The solution has been to scrutinise African societies for their indigenous Maths, especially the Dogon of Mali. They have been chosen as the chief model for all this, as they possessed extremely advanced astronomical and mathematical knowledge. In the 1970s there was a book, The Sirius Mystery by Robert K.G. Temple, which claimed that they owed this advance knowledge to contact with space aliens. Apparently this claim was subsequently dropped 10 – 15 years later, and the claim made instead that they were just superlative astronomers and mathematicians themselves. But Dogon Maths is held to be different from White, western Maths because it’s spiritual. History Debunked then goes on to demonstrate the type of pseudo-scientific nonsense this has lead to by providing a link to an Ethnomathematics paper and reading out its conclusion. It’s the kind of pretentious verbiage the late, great Jazzman, Duke Ellington, said stunk up the place. It’s the kind of postmodern twaddle that Sokal and Bricmont exposed in their Intellectual Impostures. It’s deliberately designed to sound impressive without actually meaning anything. There’s a lot of talk about expanding cognitive horizons and possibilities, but History Debunked himself says he doesn’t understand a word of it. And neither, I guess, will most people. Because it doesn’t really mean anything. It’s just there to sound impressive and bamboozle the reader into thinking that somehow they’re thick because they don’t, while the fault is entirely the writers.

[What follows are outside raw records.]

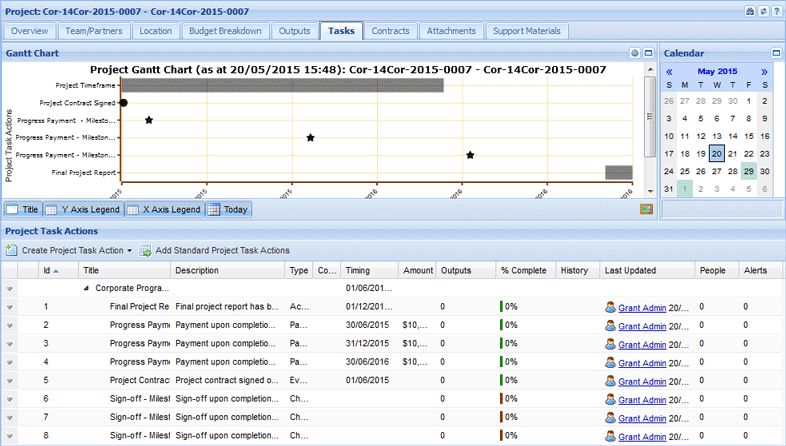Maximize the Gantt Chart panel
Viewport: 786px width, 446px height.
click(648, 52)
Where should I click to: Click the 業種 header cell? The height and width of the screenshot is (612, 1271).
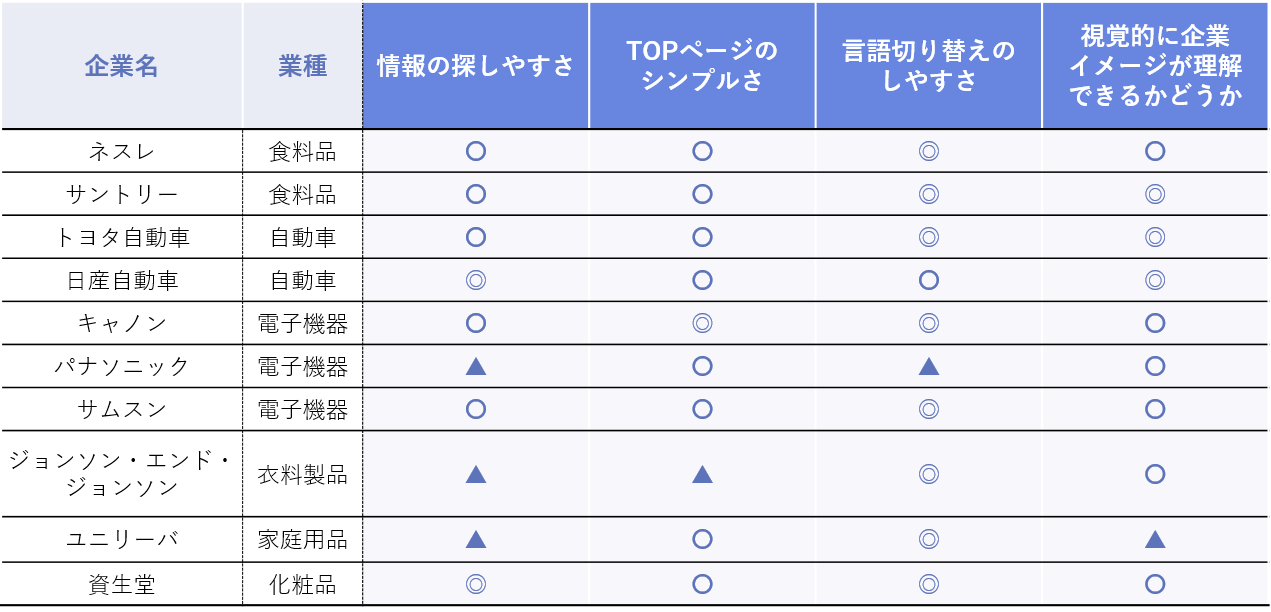point(302,66)
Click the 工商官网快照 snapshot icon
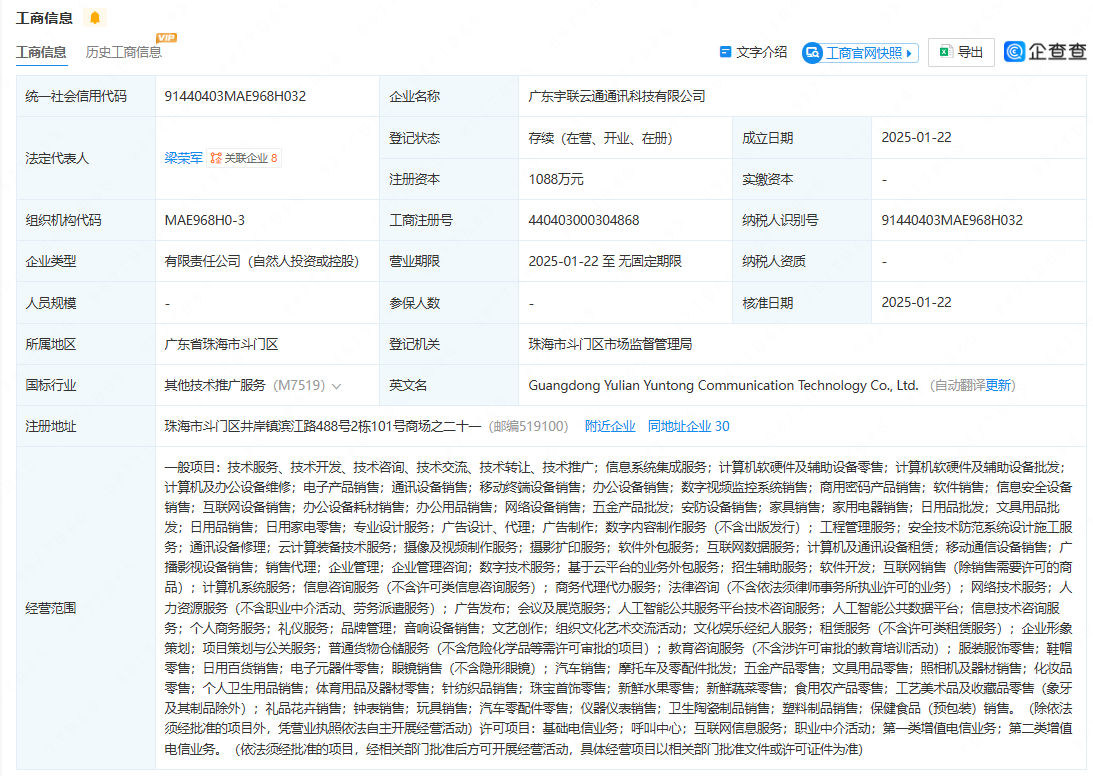The width and height of the screenshot is (1093, 776). click(x=813, y=53)
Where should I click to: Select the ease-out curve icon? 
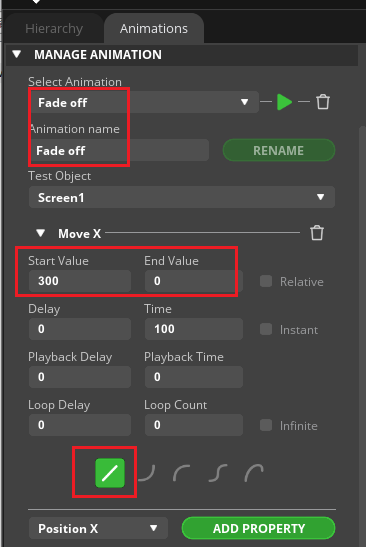point(181,473)
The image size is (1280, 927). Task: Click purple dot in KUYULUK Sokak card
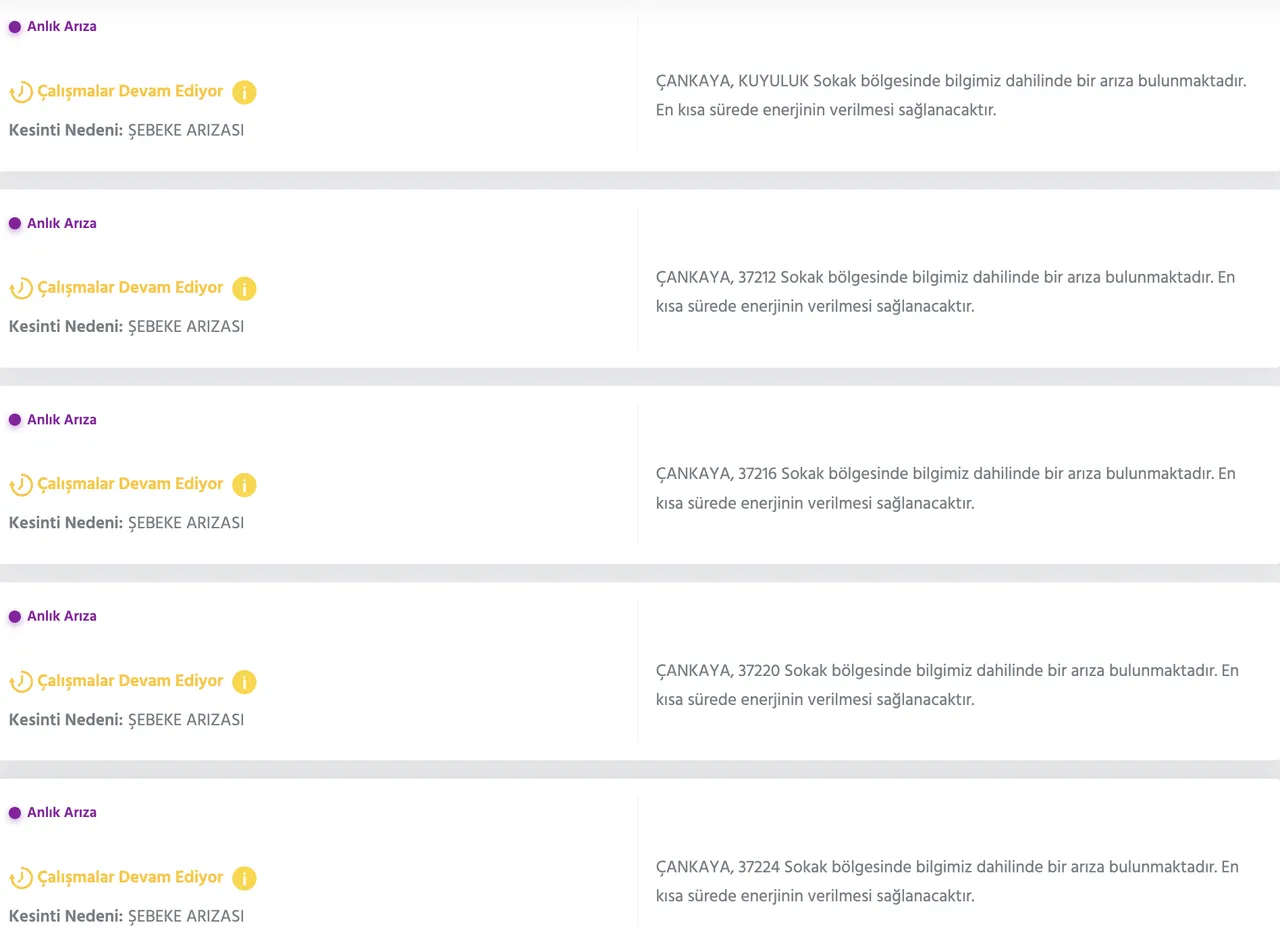(15, 27)
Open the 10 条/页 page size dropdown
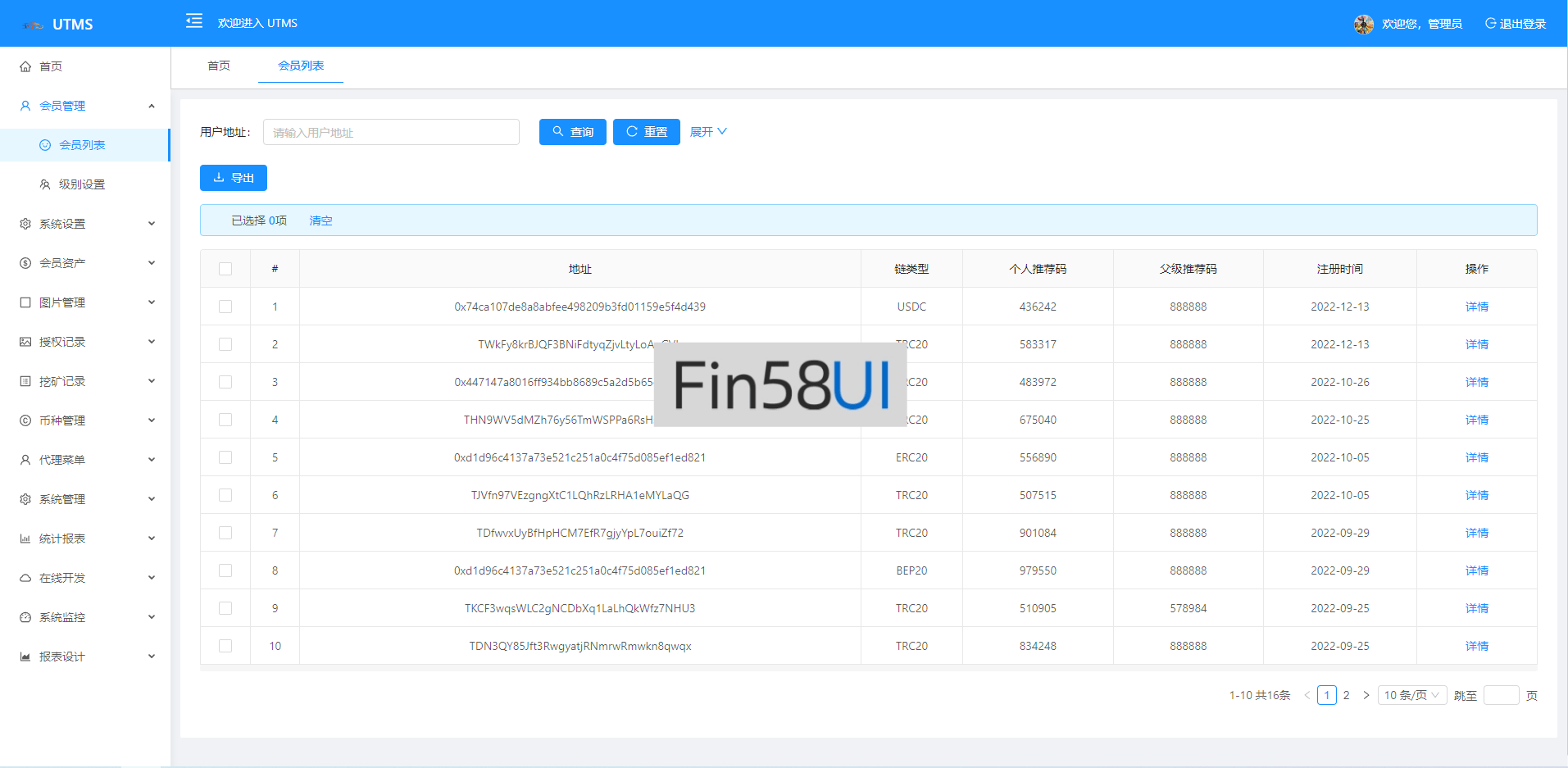Screen dimensions: 1568x768 (1411, 695)
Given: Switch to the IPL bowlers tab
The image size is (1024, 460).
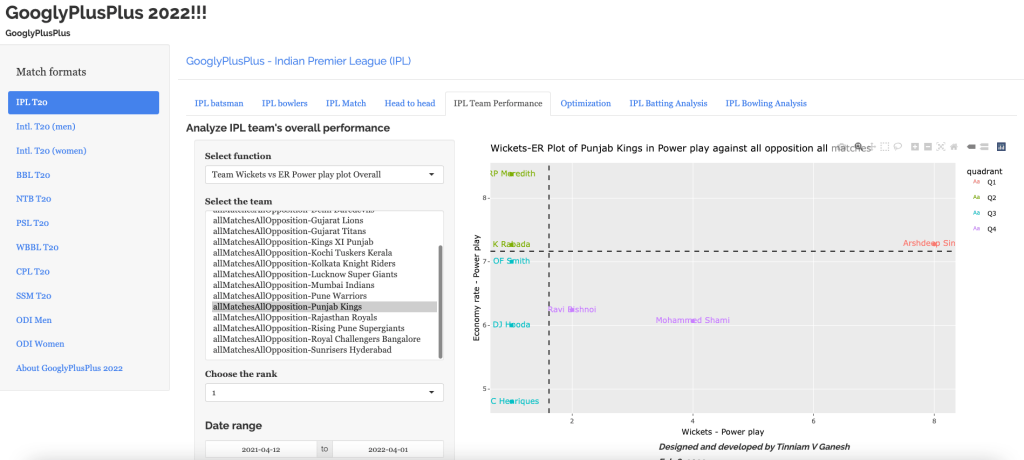Looking at the screenshot, I should coord(284,103).

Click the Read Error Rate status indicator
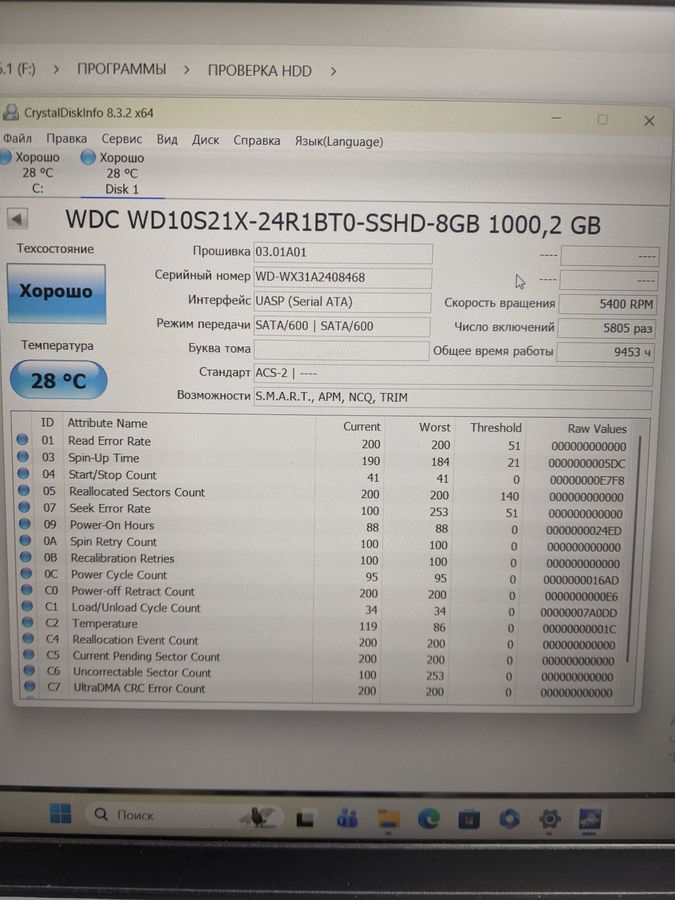click(x=23, y=440)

I think History Debunked is a man of the right, and certainly his commenters are Conservatives, some with extremely right-wing views. He’s produced a series of videos attacking the pseudo-history being pushed as Black History, and apparently Seattle in America is particularly involved in promoting this nonsense. But he expects it to come over here in a few years. Given the way Black History month has jumped the Atlantic, I think he’s right.

There’s been a particular emphasis on find ancient Black maths and science for some time I know. For a brief while I got on well with a Black studies group when I was a volunteer at the slavery archives in the former Empire and Commonwealth Museum. That was before I read their magazine and got so annoyed with it and its attitude to Whites that I sent them a whole load of material arguing to the contrary, and pointing out that in places like the Sudan, Blacks were being enslaved and oppressed not by White Europeans, but by the Arabs. I also sent them material about the poor Whites of South Africa, who also lived in grinding poverty thanks to Apartheid. This was stuff they really didn’t want to hear, and I was told that if I wanted to talk to them further, I should do so through someone else. They were also interested in finding examples of Black maths and science. I sent them photocopies and notes I’d made of various medieval Muslim mathematicians. These were Arabs and Persians, like al-Khwarizmi, who gave his name to the word algorithm, Omar Khayyam, best known in the west for his Rubayyat, but who was also a brilliant mathematician, al-Haytham, who invented the camera obscura in the 12th century and others, rather than Black. But they were grateful for what I sent them nonetheless, and I thanked me. This was before I blotted my copybook with them.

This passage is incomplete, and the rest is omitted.